Also, a quick note on the definition of color gamut. You probably know this, but for others reading. I don’t make something “more blue” by adding blue - that’s luminance. I make something more blue by removing more red and green. If I’m already at 100% saturation, the only way I can add more saturation is by going into negative values on red and green. These are obviously clamped and don’t have any effect on how it’s displayed – until I start doing something with it, like grading or converting to a different colorspace. Since ACES has a wider color gamut, the definition for 100% saturation is wider (more saturated) than in 709. Which means if I convert an ACES image to 709, I am trying to make things more saturated than 100% in the 709 gamut. This means negative values. Mathematically, this is actually totally fine, as long as I color correct it or convert back to ACES before using it. Alternately, working with 709 images in ACES colorspace means that even pure saturated colors are desaturated a little bit (have some red and green added).

​Now, your question is why bother preconverting at all? Why not just render without converting and read into comp as Utility - Linear - Rec709?

​Imagine shining a 100% blue light at a 100% blue textured sphere. Here’s that approximate setup in Nuke:

https://i.imgur.com/c6QZMm7.jpg

This means red and green have the value of 0 for both. Converting to ACES, because I’m expanding the gamut, introduces a little bit of value into red and green. For practical purposes, let’s say 0.1. Blue light on blue sphere = 0, 0, 1 output. Convert to ACES equals 0.1, 0.1, 1. If I pre-convert the light and texture, each will have a value of 0.1, 0.1, 1. 0.1*0.1 = 0.01, so the final output will be 0.01, 0.01, 1. 10% of the blue that was present if I post-converted the render.

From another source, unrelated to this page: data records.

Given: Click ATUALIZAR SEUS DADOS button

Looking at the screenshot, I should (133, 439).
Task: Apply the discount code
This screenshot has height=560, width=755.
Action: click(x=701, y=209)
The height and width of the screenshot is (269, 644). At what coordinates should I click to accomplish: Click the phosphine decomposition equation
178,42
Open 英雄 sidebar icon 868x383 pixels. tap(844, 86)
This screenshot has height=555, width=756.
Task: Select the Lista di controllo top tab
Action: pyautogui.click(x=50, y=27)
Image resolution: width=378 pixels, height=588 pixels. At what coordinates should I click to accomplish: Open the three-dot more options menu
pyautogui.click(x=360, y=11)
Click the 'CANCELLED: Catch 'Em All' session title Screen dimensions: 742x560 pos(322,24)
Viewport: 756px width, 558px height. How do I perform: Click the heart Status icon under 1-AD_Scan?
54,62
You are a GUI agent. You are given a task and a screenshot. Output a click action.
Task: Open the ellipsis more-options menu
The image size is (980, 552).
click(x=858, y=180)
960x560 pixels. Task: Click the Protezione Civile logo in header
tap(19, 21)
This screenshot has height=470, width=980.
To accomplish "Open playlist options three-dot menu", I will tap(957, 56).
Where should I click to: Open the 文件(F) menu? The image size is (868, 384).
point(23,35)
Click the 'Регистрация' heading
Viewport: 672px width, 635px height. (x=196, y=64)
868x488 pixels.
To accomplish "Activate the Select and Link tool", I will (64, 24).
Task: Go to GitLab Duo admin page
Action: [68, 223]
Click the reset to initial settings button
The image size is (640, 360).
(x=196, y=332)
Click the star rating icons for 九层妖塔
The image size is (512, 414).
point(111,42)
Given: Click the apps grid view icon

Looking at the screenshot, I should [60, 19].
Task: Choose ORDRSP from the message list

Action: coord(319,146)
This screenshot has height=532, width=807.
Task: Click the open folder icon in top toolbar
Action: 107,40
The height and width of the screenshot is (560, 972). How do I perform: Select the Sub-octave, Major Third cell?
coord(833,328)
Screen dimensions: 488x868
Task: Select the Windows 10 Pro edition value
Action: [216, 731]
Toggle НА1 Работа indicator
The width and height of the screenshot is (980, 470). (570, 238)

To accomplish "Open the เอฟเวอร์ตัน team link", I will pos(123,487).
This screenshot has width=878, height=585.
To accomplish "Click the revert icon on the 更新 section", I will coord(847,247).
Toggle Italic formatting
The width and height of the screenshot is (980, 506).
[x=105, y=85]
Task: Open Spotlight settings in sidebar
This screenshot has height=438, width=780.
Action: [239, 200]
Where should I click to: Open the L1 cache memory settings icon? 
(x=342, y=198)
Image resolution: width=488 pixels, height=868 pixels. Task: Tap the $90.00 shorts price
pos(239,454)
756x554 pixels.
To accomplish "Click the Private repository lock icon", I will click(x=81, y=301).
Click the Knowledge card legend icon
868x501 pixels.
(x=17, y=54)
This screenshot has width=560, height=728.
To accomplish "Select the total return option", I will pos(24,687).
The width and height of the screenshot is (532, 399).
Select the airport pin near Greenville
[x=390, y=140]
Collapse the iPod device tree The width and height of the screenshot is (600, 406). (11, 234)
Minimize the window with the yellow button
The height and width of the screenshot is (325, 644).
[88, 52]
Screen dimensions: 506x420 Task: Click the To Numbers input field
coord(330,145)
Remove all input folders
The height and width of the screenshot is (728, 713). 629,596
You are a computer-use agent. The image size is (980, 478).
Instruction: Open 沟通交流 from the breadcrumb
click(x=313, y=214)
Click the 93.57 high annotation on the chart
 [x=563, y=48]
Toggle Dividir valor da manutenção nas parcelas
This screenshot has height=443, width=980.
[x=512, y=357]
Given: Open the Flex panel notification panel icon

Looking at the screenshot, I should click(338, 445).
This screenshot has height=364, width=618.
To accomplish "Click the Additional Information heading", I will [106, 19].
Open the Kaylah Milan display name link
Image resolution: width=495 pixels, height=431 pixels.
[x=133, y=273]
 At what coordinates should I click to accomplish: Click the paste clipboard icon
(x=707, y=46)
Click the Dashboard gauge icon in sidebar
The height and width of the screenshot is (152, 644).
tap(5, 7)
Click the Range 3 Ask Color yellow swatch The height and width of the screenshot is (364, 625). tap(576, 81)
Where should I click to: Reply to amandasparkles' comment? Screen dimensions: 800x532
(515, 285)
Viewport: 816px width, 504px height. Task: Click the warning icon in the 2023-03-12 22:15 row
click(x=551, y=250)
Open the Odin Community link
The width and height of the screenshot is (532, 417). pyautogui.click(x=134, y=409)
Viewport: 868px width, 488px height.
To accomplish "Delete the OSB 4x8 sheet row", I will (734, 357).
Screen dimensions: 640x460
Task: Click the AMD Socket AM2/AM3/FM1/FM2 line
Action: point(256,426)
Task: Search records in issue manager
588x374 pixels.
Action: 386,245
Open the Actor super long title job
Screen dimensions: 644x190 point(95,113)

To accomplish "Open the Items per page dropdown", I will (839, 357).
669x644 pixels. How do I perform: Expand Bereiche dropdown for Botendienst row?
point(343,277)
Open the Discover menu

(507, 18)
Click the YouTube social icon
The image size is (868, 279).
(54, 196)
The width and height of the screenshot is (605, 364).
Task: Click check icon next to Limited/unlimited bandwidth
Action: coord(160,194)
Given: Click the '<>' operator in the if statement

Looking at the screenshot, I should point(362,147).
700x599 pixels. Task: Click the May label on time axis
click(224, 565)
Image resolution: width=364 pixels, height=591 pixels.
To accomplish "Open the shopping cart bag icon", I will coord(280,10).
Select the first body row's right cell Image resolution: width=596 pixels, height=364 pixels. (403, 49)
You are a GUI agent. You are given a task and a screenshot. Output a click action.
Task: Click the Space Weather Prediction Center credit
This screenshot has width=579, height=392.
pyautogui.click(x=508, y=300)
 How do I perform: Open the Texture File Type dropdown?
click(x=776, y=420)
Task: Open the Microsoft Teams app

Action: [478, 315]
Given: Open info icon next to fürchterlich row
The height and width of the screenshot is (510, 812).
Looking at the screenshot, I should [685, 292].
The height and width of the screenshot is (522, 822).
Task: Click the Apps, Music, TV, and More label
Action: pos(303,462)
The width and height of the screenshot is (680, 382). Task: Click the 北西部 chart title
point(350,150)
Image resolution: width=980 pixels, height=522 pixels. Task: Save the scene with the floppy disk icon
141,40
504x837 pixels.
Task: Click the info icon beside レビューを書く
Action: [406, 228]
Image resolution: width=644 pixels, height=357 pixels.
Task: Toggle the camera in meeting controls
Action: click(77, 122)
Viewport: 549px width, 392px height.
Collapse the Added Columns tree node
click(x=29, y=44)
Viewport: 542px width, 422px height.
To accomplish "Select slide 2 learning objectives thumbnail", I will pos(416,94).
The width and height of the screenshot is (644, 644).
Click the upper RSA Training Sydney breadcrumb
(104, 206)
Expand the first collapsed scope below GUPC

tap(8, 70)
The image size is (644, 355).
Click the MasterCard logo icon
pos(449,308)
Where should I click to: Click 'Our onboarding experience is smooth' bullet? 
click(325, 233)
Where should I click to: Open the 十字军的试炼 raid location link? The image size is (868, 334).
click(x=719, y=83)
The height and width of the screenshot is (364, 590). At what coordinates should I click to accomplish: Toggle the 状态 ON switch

This is most noticeable at extremes, but just kind of proof that the math IS different, and a little more accurate, if your textures are ACEScg from the beginning.

https://i.imgur.com/D2JKGpE.jpg

Regardless of which one you pick, you want to make sure your lighting artists are viewing the frame buffer through the ACES view LUT. So if you don’t convert, you want to make sure your input colorspace to your Frame buffer OCIO dropdown is Utility - Linear - Rec709. So you need OCIO involved either way.​

Oh! Don’t convert the ACEScg plates to Linear and back to comp - because of the gamut conversion, you’ll end up with negative values in bright colored areas. Which, then if you clamp them out, you just negate all the benefit from using ACES. If you don’t, then you’ll get wonky artifacts. Better to just stick with ACES in comp."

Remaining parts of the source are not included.